**Records:**
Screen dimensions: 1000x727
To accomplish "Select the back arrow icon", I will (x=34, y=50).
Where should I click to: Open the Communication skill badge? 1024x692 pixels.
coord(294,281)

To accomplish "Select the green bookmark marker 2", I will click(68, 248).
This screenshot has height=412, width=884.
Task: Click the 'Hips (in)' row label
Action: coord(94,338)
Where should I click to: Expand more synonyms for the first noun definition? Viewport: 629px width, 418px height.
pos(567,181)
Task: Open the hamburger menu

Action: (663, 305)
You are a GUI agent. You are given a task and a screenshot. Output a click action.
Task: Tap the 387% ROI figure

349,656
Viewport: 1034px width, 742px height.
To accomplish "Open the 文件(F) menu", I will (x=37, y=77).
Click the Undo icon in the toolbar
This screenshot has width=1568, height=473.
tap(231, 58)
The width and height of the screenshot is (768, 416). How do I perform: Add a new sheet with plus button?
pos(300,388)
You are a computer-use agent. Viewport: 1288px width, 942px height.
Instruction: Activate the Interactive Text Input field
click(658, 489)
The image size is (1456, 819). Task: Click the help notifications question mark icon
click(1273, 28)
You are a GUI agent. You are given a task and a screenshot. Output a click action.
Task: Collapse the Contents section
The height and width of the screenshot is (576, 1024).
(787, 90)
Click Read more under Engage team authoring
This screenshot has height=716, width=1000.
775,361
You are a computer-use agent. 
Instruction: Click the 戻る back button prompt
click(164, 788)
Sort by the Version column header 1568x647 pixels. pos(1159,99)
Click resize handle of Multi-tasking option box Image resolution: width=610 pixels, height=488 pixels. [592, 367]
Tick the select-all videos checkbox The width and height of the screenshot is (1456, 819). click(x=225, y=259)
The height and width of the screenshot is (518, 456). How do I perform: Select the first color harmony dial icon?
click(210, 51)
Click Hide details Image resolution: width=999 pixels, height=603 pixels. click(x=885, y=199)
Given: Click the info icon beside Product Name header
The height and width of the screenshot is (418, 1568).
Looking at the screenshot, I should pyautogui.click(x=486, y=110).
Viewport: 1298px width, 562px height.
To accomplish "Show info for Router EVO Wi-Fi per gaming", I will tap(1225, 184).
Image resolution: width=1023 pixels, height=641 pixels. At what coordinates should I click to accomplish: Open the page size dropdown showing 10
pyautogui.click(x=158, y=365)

**To be done:**
Rewrite the entire listing above, replacing "Viewport" with "Window" wherever it occurs and leaving every other character as it stands.

**Solution for this problem:**
Screen dimensions: 1000x727
To accomplish "Select the back arrow icon", I will (x=34, y=50).
Where should I click to: Open the Communication skill badge? 1024x692 pixels.
coord(294,281)

To accomplish "Select the green bookmark marker 2", I will click(68, 248).
This screenshot has height=412, width=884.
Task: Click the 'Hips (in)' row label
Action: coord(94,338)
Where should I click to: Expand more synonyms for the first noun definition? Window: 629px width, 418px height.
pos(567,181)
Task: Open the hamburger menu

Action: (663, 305)
You are a GUI agent. You are given a task and a screenshot. Output a click action.
Task: Tap the 387% ROI figure

349,656
Window: 1034px width, 742px height.
To accomplish "Open the 文件(F) menu", I will (x=37, y=77).
Click the Undo icon in the toolbar
This screenshot has width=1568, height=473.
tap(231, 58)
The width and height of the screenshot is (768, 416). How do I perform: Add a new sheet with plus button?
pos(300,388)
You are a computer-use agent. Window: 1288px width, 942px height.
Instruction: Activate the Interactive Text Input field
click(658, 489)
The image size is (1456, 819). Task: Click the help notifications question mark icon
click(1273, 28)
You are a GUI agent. You are given a task and a screenshot. Output a click action.
Task: Collapse the Contents section
The height and width of the screenshot is (576, 1024).
(787, 90)
Click Read more under Engage team authoring
This screenshot has height=716, width=1000.
775,361
You are a computer-use agent. 
Instruction: Click the 戻る back button prompt
click(164, 788)
Sort by the Version column header 1568x647 pixels. pos(1159,99)
Click resize handle of Multi-tasking option box Image resolution: width=610 pixels, height=488 pixels. [592, 367]
Tick the select-all videos checkbox The width and height of the screenshot is (1456, 819). click(x=225, y=259)
The height and width of the screenshot is (518, 456). How do I perform: Select the first color harmony dial icon?
click(210, 51)
Click Hide details Image resolution: width=999 pixels, height=603 pixels. click(x=885, y=199)
Given: Click the info icon beside Product Name header
The height and width of the screenshot is (418, 1568).
Looking at the screenshot, I should pyautogui.click(x=486, y=110).
Window: 1298px width, 562px height.
To accomplish "Show info for Router EVO Wi-Fi per gaming", I will tap(1225, 184).
Image resolution: width=1023 pixels, height=641 pixels. At what coordinates should I click to accomplish: Open the page size dropdown showing 10
pyautogui.click(x=158, y=365)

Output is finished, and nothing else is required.